Terese was determined not to lose sight of just how touchy the whole situation was. She knew she had to keep in mind that she was an outsider in the lives of both father and son. She had to keep in mind that even though she might be a blood relative of Johnny’s, she still had no rights to him, that she was nothing more than a stranger here, allowed to get to know him only out of the kindness and generosity of his father, a father who could very well have dug in his heels and refused to have the line between birth family and adopted family crossed.

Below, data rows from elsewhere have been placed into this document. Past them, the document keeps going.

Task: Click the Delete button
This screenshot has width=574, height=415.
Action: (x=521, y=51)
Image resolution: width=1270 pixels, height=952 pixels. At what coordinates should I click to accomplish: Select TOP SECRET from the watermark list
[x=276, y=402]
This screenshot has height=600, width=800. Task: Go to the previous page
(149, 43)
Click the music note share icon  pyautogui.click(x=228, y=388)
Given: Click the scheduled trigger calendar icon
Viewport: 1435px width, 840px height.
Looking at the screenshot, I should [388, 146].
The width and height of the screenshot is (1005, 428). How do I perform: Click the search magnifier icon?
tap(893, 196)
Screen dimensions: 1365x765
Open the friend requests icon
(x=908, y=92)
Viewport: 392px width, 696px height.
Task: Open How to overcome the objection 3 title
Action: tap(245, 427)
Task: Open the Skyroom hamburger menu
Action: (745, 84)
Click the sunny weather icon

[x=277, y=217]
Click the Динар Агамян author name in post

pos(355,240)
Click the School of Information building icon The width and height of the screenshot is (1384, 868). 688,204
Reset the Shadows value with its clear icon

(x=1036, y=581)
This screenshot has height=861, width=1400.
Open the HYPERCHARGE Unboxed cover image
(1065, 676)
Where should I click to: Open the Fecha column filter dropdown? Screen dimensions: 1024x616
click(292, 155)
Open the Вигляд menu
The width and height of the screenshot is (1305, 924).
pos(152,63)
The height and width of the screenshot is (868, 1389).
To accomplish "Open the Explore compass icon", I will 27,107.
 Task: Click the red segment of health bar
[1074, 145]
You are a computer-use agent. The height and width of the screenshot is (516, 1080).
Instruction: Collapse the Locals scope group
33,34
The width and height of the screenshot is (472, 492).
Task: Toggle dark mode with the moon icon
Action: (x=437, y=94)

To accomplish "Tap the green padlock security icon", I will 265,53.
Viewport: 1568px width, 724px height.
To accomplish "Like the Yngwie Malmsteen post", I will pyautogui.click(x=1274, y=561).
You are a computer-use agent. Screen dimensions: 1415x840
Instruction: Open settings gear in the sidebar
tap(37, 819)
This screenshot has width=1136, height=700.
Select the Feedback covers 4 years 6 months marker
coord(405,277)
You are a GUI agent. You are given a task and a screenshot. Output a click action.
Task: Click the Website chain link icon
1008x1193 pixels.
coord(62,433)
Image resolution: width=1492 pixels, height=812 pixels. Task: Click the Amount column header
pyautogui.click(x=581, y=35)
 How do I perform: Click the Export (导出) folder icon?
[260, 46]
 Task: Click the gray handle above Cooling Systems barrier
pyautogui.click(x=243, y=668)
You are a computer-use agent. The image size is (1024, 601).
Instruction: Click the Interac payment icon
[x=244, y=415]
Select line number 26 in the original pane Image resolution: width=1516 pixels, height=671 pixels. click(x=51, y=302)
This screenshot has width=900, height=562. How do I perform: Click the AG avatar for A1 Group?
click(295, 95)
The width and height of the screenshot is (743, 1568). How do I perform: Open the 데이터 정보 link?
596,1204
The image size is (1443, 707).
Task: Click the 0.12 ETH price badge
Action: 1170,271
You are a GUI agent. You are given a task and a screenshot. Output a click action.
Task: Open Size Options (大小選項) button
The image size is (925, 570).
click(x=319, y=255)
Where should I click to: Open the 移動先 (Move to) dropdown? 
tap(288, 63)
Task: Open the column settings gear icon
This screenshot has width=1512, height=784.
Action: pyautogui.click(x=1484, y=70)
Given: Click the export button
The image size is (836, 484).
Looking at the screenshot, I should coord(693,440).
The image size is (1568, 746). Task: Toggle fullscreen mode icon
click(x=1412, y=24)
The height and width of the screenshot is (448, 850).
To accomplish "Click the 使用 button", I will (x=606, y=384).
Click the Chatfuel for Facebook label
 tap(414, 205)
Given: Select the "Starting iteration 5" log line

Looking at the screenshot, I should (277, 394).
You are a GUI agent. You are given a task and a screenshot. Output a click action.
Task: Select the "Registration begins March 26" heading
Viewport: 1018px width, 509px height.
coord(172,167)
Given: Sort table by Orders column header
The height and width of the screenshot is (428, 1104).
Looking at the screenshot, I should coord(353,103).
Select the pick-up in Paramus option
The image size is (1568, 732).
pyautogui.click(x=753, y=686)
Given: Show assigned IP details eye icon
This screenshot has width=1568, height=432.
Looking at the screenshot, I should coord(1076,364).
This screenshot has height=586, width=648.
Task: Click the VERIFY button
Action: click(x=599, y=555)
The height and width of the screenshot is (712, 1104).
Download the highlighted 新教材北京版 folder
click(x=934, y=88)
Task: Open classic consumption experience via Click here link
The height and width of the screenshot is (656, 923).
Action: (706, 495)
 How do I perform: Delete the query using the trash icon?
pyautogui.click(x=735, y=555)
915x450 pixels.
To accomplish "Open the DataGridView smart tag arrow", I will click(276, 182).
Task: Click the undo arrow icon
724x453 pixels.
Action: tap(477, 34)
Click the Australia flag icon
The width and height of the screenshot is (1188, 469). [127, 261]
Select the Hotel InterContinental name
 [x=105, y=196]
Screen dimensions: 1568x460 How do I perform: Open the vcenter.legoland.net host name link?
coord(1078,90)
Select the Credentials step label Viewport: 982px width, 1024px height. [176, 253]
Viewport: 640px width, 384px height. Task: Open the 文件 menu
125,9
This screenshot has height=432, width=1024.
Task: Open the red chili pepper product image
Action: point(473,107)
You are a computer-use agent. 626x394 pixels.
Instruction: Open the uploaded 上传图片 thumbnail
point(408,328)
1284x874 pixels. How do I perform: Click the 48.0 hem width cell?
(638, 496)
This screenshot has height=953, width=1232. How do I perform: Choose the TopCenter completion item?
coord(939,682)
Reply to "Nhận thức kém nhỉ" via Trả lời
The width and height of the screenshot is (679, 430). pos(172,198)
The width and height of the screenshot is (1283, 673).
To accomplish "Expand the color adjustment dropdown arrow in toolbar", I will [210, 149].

No, she had no doubt whatsoever that this was a touchy situation. Touchy and complicated. And it didn’t need to be complicated even more by her drifting into thoughts of Hunter Coltrane as a man.
Terese closed the rear car door with a resounding slam, as if that would help put an end to any thoughts of her nephew’s father.
Then she climbed the four steps to the front porch with her suitcase in hand.
But before she had a chance to knock on the screen, the carved oak door opened and there stood Hunter Coltrane.
Tall. Broad-shouldered. Strappingly good-looking.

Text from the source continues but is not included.